Working memory is critical to higher-order executive processes and declines throughout the adult lifespan. However, our understanding of the neural mechanisms underlying this decline is limited. Recent work suggests that functional connectivity between frontal control and posterior visual regions may be critical, but examinations of age differences therein have been limited to a small set of brain regions and extreme group designs (i.e., comparing young and older adults). In this study, we build on previous research by using a lifespan cohort and a whole-brain approach to investigate working memory load-modulated functional connectivity in relation to age and performance. The article reports on analysis of the Cambridge center for Ageing and Neuroscience (Cam-CAN) data.

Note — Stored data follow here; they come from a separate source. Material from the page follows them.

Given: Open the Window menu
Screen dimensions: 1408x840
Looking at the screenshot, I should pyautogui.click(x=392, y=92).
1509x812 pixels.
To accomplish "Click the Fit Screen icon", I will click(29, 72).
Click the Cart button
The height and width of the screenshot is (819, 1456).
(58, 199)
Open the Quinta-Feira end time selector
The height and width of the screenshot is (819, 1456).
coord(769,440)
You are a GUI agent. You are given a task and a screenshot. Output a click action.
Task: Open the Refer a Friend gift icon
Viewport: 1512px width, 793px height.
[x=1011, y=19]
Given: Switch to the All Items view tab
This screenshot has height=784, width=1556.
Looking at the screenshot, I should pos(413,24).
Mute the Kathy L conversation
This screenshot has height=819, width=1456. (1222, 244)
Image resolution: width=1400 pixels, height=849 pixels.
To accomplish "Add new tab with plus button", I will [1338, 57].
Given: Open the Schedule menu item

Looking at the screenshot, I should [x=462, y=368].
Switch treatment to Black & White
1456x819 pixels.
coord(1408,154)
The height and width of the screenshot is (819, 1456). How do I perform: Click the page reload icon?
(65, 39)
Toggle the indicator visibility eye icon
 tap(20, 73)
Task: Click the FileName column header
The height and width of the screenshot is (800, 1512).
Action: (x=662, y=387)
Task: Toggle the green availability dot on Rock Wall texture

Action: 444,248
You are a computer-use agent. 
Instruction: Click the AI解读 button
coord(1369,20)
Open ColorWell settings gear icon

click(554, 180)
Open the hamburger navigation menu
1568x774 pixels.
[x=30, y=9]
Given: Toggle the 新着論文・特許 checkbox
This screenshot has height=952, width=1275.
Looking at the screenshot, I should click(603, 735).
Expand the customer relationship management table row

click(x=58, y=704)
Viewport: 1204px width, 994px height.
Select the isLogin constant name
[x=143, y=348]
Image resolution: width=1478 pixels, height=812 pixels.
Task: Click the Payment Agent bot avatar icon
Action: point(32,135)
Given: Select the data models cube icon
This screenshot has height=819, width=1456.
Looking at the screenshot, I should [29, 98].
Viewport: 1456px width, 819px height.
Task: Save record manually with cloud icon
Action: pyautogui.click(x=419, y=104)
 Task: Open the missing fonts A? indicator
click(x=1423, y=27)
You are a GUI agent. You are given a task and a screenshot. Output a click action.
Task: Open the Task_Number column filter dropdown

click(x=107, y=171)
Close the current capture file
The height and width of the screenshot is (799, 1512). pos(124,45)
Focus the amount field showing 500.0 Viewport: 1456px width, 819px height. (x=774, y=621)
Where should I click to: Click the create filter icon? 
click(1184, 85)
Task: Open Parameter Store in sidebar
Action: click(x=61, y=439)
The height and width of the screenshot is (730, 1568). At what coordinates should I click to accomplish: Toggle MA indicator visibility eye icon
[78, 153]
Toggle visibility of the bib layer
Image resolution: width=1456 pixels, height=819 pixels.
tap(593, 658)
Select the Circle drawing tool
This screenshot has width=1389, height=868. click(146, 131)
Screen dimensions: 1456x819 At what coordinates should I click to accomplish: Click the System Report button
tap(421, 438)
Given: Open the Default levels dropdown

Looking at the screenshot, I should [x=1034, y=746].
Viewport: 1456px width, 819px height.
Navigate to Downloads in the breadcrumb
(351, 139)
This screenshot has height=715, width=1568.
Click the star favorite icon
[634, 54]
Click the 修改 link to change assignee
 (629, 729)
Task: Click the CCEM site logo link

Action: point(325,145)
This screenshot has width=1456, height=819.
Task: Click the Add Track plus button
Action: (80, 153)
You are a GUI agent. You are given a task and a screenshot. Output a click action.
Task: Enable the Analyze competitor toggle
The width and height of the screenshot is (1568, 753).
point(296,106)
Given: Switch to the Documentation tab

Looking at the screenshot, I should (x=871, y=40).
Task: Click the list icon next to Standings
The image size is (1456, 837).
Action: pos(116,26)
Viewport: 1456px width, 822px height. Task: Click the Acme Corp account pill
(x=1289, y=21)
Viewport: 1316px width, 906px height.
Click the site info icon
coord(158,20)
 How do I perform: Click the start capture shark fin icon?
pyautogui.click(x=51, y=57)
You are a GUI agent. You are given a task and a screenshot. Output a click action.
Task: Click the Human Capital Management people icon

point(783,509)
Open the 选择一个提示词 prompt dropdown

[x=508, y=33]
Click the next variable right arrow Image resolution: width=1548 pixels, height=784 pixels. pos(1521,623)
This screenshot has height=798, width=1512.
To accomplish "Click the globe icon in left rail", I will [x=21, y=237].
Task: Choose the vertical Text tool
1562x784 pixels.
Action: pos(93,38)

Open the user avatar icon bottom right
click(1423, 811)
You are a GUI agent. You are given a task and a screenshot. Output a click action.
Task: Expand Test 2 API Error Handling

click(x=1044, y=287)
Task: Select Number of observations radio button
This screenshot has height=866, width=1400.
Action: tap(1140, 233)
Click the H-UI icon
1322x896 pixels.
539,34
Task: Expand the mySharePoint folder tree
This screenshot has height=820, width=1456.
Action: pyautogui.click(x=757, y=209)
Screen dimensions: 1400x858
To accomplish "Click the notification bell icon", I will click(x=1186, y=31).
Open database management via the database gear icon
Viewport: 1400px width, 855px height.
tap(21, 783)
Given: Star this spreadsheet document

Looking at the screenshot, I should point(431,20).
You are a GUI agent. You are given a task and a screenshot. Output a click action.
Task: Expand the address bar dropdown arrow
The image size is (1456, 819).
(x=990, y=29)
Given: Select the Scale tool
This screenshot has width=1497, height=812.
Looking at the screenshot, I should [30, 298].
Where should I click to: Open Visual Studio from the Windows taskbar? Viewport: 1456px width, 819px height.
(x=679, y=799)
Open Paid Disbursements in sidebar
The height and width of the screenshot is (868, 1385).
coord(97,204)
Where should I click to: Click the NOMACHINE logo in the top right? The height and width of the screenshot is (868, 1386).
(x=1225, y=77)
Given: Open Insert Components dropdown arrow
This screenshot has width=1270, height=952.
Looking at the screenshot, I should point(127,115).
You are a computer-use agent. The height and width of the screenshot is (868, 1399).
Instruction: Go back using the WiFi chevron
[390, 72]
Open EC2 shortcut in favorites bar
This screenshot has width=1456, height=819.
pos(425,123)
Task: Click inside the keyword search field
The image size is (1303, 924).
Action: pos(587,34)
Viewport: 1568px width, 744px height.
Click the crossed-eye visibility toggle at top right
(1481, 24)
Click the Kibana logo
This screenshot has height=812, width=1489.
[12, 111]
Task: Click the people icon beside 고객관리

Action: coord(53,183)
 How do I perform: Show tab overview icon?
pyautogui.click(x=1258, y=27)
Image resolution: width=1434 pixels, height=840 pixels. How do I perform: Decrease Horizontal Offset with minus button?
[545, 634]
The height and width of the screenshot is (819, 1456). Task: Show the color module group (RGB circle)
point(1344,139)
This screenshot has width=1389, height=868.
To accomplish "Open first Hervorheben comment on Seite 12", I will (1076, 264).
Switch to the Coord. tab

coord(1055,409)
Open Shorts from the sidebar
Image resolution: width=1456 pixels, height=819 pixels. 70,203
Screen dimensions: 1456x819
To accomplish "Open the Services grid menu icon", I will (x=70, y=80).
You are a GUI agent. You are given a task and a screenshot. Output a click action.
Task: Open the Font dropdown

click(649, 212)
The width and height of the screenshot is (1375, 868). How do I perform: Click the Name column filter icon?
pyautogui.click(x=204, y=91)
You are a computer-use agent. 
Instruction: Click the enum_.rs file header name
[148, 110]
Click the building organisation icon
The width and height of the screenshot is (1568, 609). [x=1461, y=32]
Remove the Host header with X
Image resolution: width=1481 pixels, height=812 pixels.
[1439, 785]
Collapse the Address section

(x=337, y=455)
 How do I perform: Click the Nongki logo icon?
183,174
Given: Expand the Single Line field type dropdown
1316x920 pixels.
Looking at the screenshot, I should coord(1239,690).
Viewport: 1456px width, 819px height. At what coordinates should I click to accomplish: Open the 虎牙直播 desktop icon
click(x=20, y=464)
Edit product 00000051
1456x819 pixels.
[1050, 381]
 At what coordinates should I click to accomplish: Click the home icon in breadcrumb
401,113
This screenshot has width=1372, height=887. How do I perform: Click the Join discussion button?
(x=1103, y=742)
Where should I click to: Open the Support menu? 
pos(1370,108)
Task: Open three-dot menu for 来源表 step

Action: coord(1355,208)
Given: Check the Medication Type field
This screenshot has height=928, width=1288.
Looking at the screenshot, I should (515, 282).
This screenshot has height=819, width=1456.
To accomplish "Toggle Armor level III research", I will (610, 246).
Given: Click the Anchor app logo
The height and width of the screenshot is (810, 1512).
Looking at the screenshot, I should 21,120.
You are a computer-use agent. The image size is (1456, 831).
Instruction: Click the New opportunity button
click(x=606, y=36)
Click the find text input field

Participants from a population-based lifespan cohort (N = 101, age 23-86) performed a visual short-term memory task during functional magnetic resonance imaging. Visual short-term memory was measured with a delayed recall task for visual motion with three different loads. Whole-brain load-modulated functional connectivity was estimated using psychophysiological interactions in a hundred regions of interest, sorted into seven networks (Schaefer et al., 2018, Yeo et al., 2011). Results showed that load-modulated functional connectivity was strongest within the dorsal attention and visual networks during encoding and maintenance. With increasing age, load-modulated functional connectivity strength decreased throughout the cortex. Whole-brain analyses for the relation between connectivity and behavior were non-significant. Our results give additional support to the sensory recruitment model of working memory. We also demonstrate the widespread negative impact of age on the modulation of functional connectivity by working memory load. Older adults might already be close to ceiling in terms of their neural resources at the lowest load and therefore less able to further increase connectivity with increasing task demands.